In the world of squirrel monkeys, seeing colors is for girls. Whereas some females enjoy full color vision, males of the South American genus see only blues and yellows (see picture). They lack a gene that allows color-sensitive cells in the eye, called cones, to distinguish red and green from gray--the same distinction that confounds most colorblind humans.Seeking a possible treatment for the human condition, vision scientist Jay Neitz and colleagues at the University of Washington, Seattle, assembled six adult squirrel monkeys, four colorblind males and two female controls. The researchers tested them daily for a year, using a computer program that presented the primates with colorful clumps of dots on a screen of similarly varied gray dots (see video). The results established each monkey's color vision, revealing that the female controls could see colors as a normal human would, while the male monkeys could not distinguish green and red clumps from the gray background. The team then injected the retinas of two of the colorblind monkeys with a virus that introduced the human gene for the red-detecting pigment in cone cells.
The researchers were not optimistic. Unlike the malleable brains of young animals, adult brains are far more rigid and tend to have a harder time rewiring themselves. Many patients blinded in childhood, for example, remain blind when their eyes are repaired in adulthood, because their brains never developed the circuitry for processing what they see.

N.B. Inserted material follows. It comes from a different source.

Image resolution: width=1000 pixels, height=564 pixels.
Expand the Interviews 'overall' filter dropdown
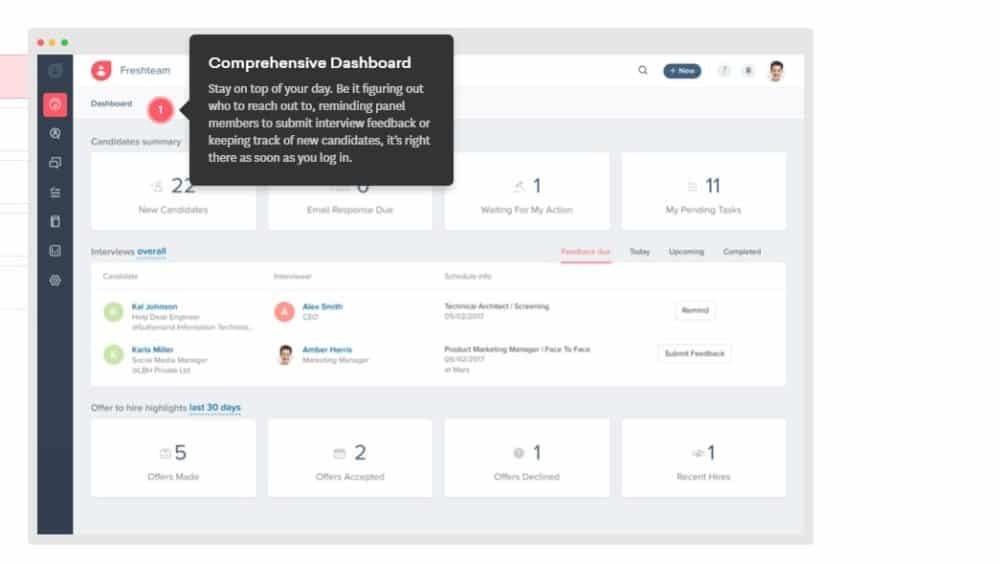152,252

Twenty weeks after the gene therapy, however, the monkeys began to spot red and green dots in the computer color tests, and soon after they were regularly acing the trials. Now, 2 years later, the monkeys remain able to distinguish all colors, almost on par with their female counterparts. The monkeys' adaptability is partly attributed to the fact that colorblind animals still have color-processing circuitry in their brains. The introduced gene simply gives them the ability to feed new information into the circuitry, "hijacking" a pathway previously used by blues and yellows for reds and greens as well.